=== EXTRACTED TEXT ===
====
Possibly Even Better

When it comes to the England team of 2015 - the England team which ultimately regained the Ashes with ease - there are plenty of players, and themes, to talk about.

There are many questions to answer. Some are easy, others are more vexed.

Just how good could Ben Stokes go on to be? Answer: Very Good. Possibly even better than that.

How good a bowler, how good a cricketer, is Stuart Broad? Answer: Very Good.

Who is going to open with Cook in the long term? Answer: Don't Know.

Who is going to be England's next specialist spin bowler? Answer: Don't Know.

How long has Ian Bell got left? Answer: It depends, just as it always did.

Elsewhere there is greater certainty. Increasingly, it seems, there are fewer questions to answer about Joe Root. He is already very, very good, and he may possibly be even better than that.

Over the forty years or so I've been watching England, a question which has occasionally preoccupied me, even in the days when we barely had a respectable team, is when we would produce our next truly great batsman. Our Tendulkar, our Lara, our Ponting.

Gower was unique. Gower, especially in his early years, was often extraordinary. But he wasn't quite great.
====
=== ITEMS ===
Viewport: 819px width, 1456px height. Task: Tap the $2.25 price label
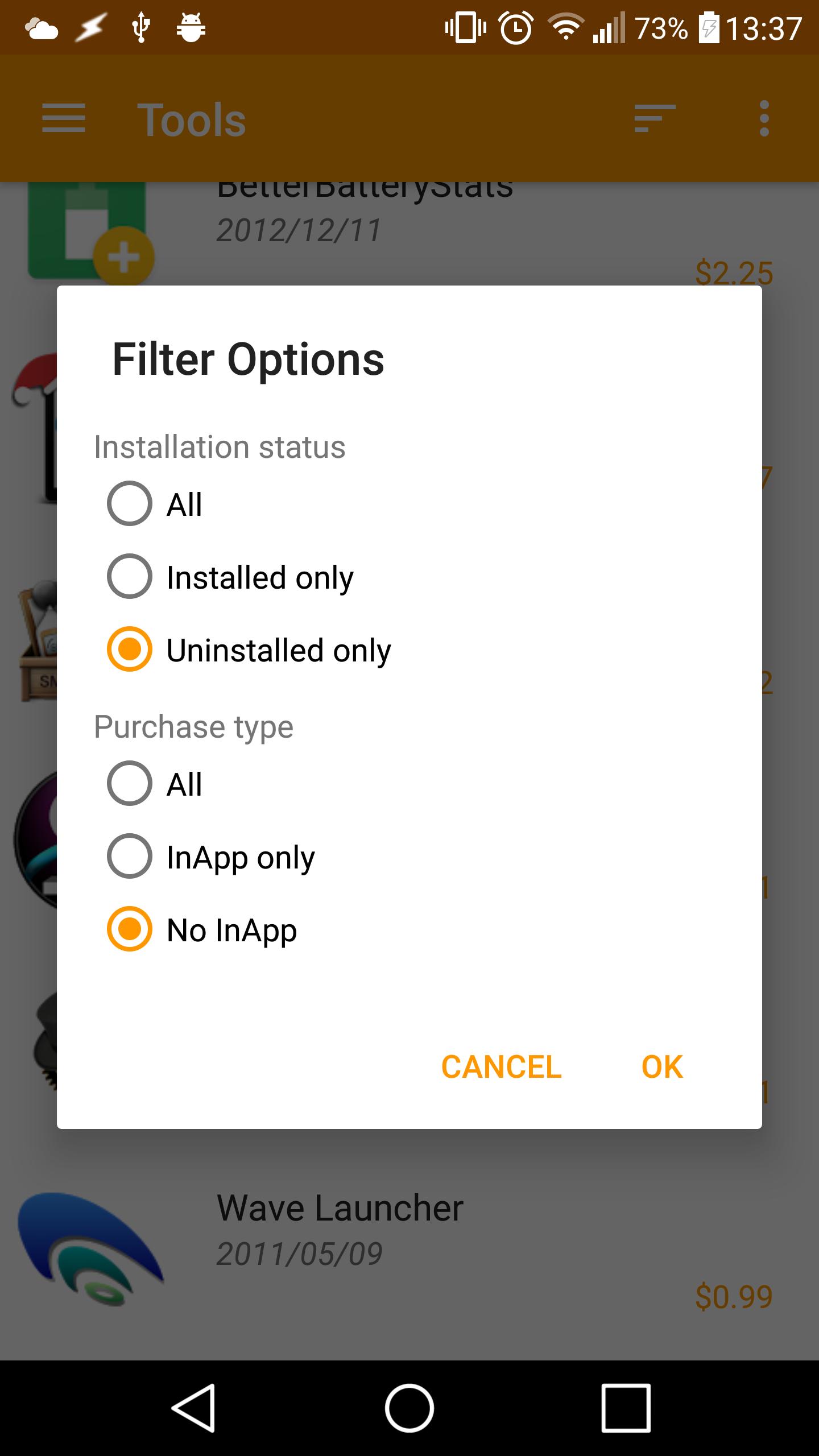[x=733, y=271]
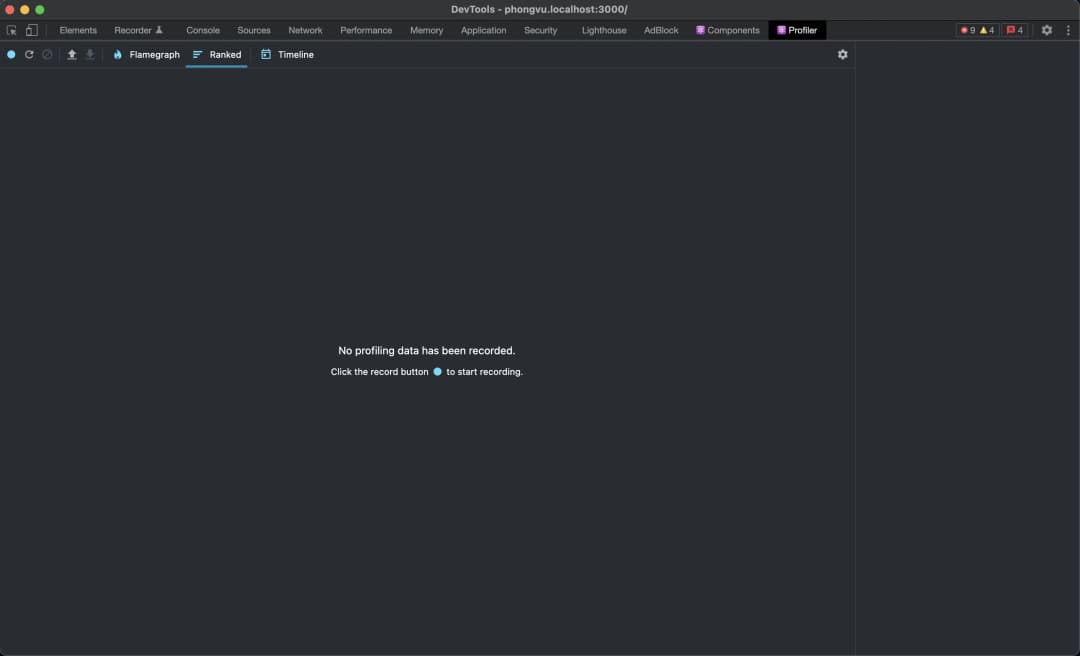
====
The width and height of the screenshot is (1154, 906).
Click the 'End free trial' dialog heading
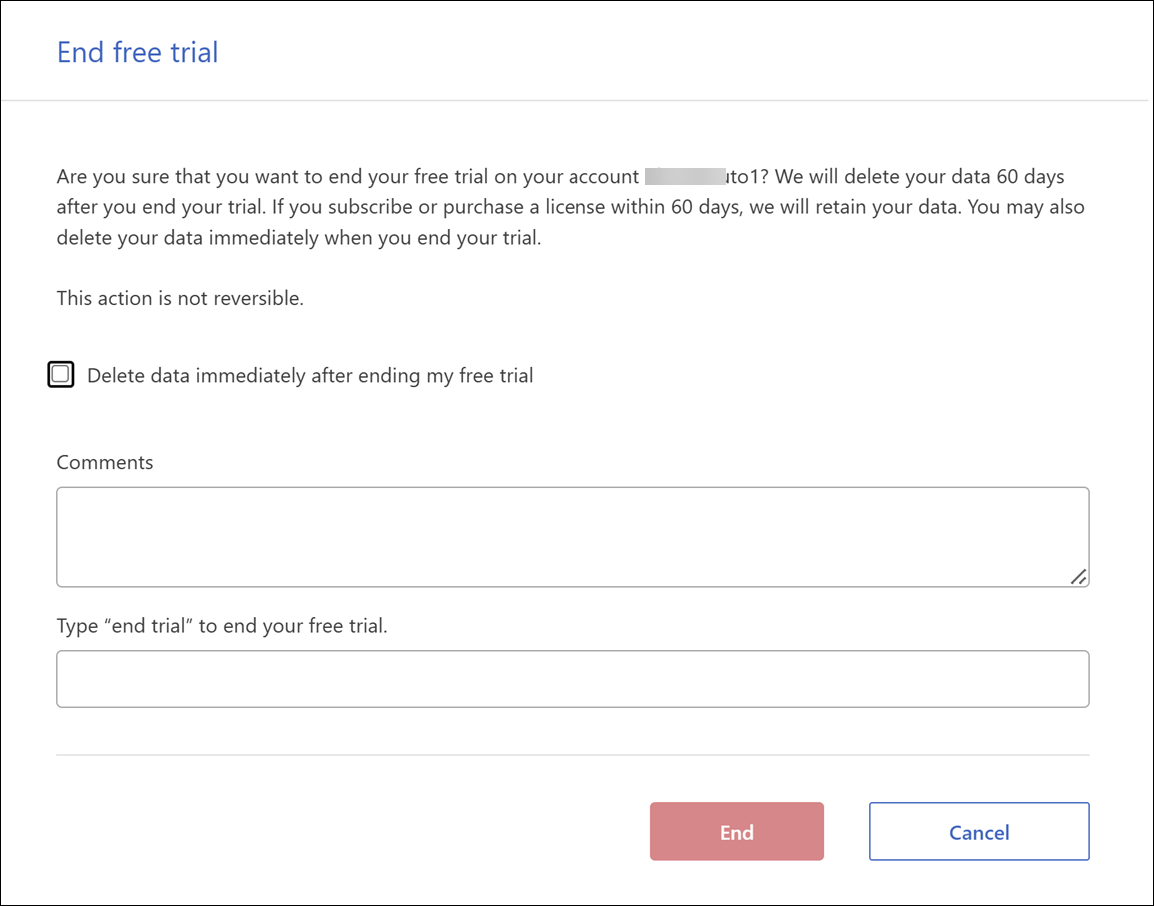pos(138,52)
====
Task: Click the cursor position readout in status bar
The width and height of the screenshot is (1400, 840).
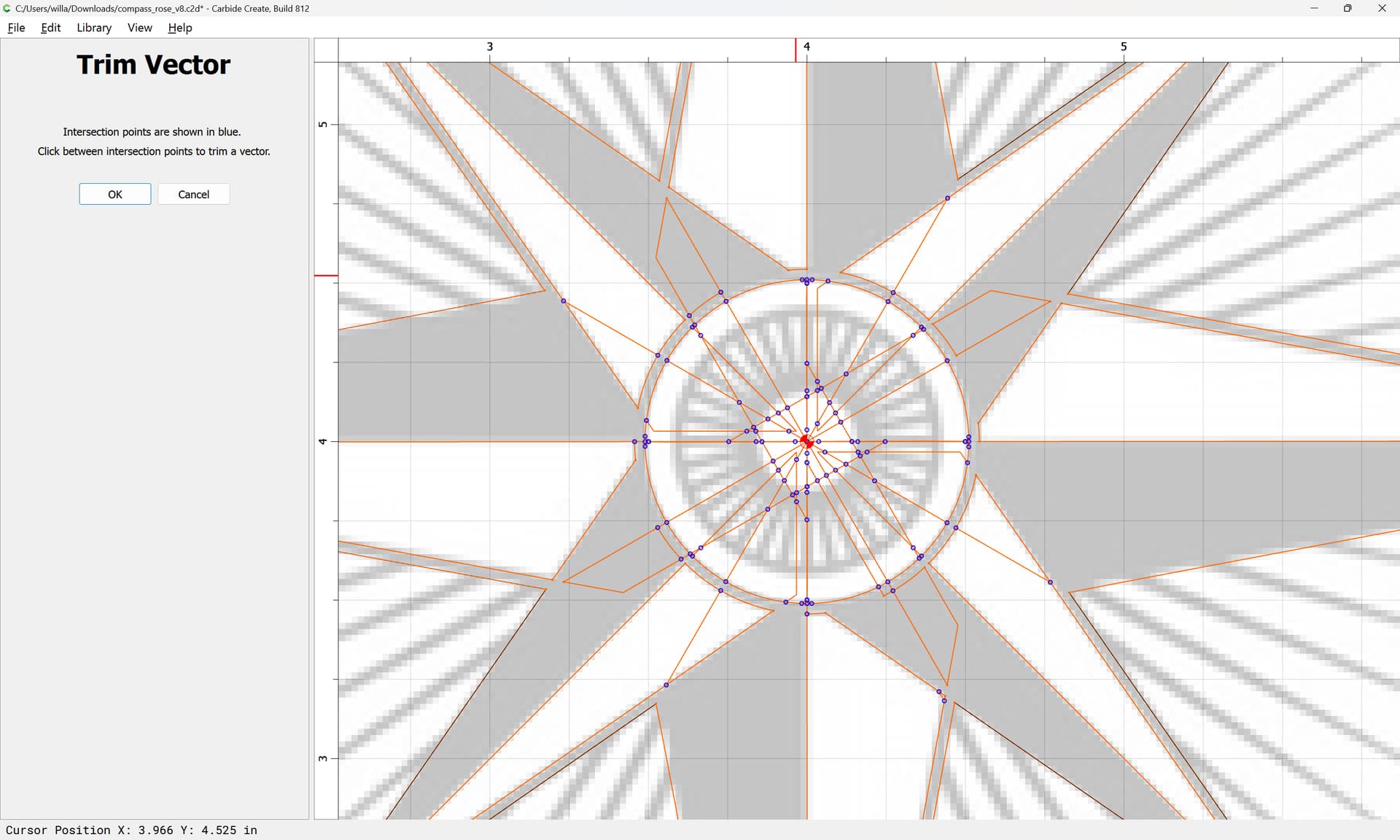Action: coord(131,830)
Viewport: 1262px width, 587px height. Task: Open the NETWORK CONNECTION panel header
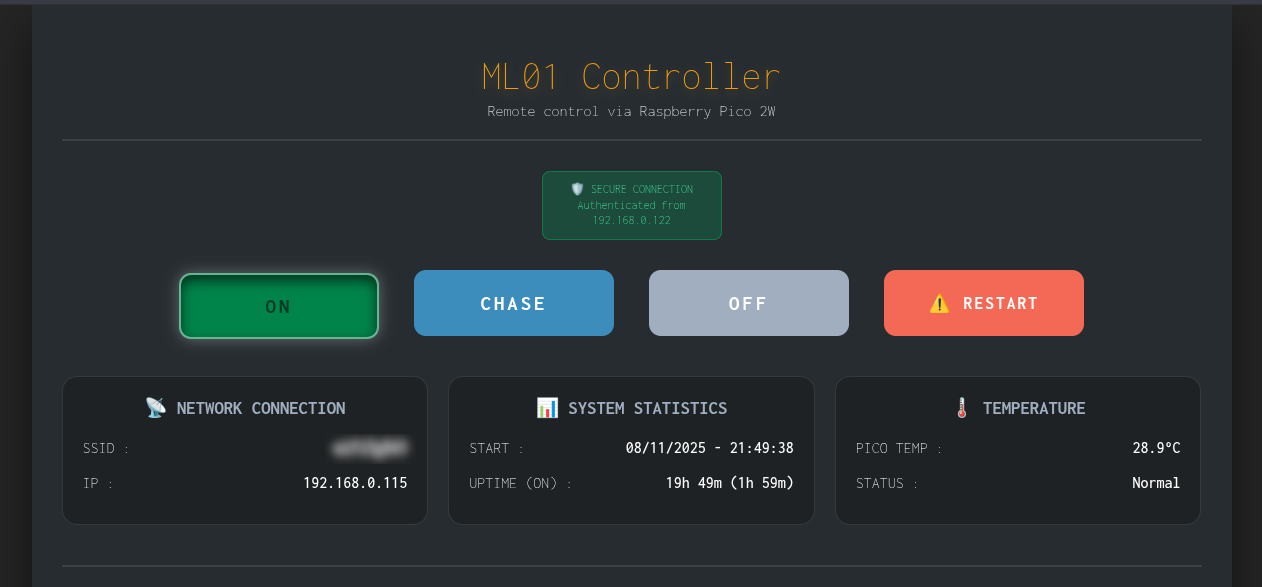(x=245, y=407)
====
=== EXERCISE SET ===
[A] In the cricket piece, what did the England team of 2015 ultimately do?
[B] Say whether each statement agrees with the cricket piece, answering yes or no and quoting the words that decide it. (i) The piece rates Stuart Broad as very good. (ii) The writer has been watching England for about twenty years. (iii) The piece calls Gower a great batsman.
[C] Write a continuation of the cricket piece, starting after its final sentence.
Nothing in the lines affects this work.

=== REPLIES ===
[A] It regained the Ashes with ease.

[B]
(i) Yes: "How good a bowler, how good a cricketer, is Stuart Broad? Answer: Very Good."
(ii) No: "Over the forty years or so I've been watching England"
(iii) No: "But he wasn't quite great."

[C]
Pietersen was a player of great innings, as, in his different way, is Cook. These are people who have touched rare heights, but they haven't quite made it to the summit, unless Cook is considered as an opening batsman alone.

There was a time when everyone thought Ian Bell was going to be the man. And he should have been, he really should. Bell had both the talent and the technical equipment to join the ranks of the truly great, but there has always seemed to be something missing. Something hard to define, but recognisable by its absence. Now it is clear that for all his occasional charm and elegance and undeniable quality, it will never be found.

As Bell walked away from the Trent Bridge pitch, early in the afternoon of the most one-sided day of Anglo-Australian Test cricket any of us is ever likely to see, there was something which signified this. Bell, as has almost become commonplace, had been dismissed for 1, lbw to a characteristic inswinging yorker from Mitchell Starc. As he left the field he was shaking his head and muttering to himself. In a small way these have become his trademarks. Suddenly the hazy sunlight caught the lines in his features and, for just about the first time, I realized that Ian Bell, in cricketing terms, is starting to look old. He is 33, and he will hopefully play many more fine innings (for a player of fine innings is ultimately what he has become) for England.

But he will never be truly great.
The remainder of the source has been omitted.